_Task:_ All that is wanted is an exact copy of the line containing "The width and height of the screenshot is (768, 613)." and the lines after it, through the end of the records.

_Extracted entries:_
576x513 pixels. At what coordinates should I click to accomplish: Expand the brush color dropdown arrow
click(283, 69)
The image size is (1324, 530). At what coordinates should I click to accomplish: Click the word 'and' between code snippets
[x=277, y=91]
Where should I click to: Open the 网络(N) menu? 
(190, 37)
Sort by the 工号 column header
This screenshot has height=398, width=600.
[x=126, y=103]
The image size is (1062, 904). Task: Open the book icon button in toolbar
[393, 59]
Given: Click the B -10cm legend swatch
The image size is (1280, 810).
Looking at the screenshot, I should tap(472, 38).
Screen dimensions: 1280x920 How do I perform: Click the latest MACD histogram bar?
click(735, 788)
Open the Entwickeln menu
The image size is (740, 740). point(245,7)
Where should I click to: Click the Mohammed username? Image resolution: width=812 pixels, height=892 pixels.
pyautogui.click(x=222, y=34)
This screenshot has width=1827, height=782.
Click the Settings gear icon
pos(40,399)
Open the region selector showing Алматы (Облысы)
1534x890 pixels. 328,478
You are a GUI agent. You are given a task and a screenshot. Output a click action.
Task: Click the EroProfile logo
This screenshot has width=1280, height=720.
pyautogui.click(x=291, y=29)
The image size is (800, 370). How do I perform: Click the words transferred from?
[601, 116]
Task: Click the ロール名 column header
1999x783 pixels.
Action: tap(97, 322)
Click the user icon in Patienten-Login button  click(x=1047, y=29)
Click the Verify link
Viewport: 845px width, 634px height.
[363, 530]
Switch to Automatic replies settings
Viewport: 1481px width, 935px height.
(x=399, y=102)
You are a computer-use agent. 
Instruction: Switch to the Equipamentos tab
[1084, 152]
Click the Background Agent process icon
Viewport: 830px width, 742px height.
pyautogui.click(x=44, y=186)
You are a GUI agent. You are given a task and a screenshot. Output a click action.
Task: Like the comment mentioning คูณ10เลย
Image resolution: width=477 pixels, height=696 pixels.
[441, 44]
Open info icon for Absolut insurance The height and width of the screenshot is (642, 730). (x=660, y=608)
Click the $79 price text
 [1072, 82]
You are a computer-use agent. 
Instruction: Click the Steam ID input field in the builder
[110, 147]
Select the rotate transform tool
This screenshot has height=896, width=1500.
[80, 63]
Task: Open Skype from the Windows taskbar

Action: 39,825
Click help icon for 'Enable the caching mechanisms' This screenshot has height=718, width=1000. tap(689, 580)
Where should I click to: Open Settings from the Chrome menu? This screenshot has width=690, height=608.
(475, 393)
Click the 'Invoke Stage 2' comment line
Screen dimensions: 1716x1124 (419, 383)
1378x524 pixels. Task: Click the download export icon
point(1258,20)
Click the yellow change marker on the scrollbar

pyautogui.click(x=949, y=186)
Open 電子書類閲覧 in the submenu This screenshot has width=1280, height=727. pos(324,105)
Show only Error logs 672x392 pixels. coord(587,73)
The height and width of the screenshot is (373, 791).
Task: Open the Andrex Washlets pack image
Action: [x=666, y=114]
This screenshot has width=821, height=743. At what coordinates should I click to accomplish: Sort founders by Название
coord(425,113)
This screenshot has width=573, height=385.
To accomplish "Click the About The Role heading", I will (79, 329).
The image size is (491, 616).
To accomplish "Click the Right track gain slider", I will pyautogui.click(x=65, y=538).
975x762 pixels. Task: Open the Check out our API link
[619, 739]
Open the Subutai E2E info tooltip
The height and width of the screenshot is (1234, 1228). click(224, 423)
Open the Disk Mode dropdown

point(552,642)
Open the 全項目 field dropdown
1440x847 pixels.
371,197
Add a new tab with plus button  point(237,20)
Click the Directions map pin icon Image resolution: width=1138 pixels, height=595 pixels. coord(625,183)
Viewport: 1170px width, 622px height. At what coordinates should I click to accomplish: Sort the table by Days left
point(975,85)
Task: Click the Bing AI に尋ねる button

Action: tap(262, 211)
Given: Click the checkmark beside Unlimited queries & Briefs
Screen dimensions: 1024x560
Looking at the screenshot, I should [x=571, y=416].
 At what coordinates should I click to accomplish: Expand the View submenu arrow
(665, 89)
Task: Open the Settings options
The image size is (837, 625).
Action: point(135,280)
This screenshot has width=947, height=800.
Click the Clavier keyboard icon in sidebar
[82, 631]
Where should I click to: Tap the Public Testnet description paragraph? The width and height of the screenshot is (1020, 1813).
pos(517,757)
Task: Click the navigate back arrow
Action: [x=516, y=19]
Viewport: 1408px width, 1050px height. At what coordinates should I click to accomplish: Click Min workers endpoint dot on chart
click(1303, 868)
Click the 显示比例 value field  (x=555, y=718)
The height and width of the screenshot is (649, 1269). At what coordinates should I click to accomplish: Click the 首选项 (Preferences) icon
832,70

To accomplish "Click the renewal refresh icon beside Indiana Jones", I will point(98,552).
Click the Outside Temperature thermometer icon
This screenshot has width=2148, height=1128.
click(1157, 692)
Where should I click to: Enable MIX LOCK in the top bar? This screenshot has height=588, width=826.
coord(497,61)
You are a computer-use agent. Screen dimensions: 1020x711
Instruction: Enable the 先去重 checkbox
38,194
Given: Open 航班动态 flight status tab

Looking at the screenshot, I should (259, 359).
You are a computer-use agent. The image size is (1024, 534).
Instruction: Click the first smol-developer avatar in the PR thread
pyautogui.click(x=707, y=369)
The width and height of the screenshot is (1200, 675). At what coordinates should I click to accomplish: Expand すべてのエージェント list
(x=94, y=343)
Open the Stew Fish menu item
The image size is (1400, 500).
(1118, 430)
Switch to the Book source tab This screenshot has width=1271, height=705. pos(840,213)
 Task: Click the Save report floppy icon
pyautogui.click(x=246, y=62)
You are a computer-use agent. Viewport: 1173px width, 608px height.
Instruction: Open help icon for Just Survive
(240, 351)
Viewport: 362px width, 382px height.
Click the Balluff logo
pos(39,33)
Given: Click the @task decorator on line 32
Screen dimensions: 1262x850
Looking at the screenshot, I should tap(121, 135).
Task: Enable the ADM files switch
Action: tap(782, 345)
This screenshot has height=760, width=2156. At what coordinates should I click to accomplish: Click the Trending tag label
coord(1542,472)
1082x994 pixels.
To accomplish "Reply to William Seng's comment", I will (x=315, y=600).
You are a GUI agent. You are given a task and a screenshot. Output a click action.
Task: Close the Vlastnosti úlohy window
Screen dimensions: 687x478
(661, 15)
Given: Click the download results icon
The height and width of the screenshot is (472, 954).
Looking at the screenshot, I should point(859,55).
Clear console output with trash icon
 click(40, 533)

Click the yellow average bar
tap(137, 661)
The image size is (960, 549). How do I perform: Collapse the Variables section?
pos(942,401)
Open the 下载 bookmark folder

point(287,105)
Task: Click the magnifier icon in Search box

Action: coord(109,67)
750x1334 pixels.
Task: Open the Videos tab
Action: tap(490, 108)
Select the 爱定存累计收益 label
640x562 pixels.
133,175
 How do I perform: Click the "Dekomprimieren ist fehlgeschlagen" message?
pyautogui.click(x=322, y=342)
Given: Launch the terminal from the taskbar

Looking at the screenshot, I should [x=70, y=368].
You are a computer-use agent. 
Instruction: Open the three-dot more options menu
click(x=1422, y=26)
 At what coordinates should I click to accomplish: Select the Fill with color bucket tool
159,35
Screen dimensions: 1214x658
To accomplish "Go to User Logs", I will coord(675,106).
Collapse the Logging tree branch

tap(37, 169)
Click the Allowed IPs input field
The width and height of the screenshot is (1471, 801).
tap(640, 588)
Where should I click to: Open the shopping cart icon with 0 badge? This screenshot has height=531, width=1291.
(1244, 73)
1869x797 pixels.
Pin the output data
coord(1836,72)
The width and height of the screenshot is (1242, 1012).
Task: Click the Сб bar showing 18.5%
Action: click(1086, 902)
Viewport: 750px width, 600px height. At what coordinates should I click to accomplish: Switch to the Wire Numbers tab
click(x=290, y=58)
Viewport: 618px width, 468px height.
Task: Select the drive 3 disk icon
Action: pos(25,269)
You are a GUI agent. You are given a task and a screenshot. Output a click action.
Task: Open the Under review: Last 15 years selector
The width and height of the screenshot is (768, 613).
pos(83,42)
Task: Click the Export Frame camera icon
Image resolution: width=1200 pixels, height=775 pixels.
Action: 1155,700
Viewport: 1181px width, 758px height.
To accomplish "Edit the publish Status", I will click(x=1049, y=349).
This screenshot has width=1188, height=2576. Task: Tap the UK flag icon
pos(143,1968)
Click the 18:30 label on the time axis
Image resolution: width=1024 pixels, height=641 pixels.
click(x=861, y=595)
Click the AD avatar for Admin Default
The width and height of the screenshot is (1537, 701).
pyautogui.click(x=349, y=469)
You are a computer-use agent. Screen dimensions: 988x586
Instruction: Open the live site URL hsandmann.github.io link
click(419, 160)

_Answer for this exercise:_
The width and height of the screenshot is (768, 613).
pos(83,42)
Task: Click the Export Frame camera icon
Image resolution: width=1200 pixels, height=775 pixels.
Action: 1155,700
Viewport: 1181px width, 758px height.
To accomplish "Edit the publish Status", I will click(x=1049, y=349).
This screenshot has width=1188, height=2576. Task: Tap the UK flag icon
pos(143,1968)
Click the 18:30 label on the time axis
Image resolution: width=1024 pixels, height=641 pixels.
click(x=861, y=595)
Click the AD avatar for Admin Default
The width and height of the screenshot is (1537, 701).
pyautogui.click(x=349, y=469)
You are a computer-use agent. Screen dimensions: 988x586
Instruction: Open the live site URL hsandmann.github.io link
click(419, 160)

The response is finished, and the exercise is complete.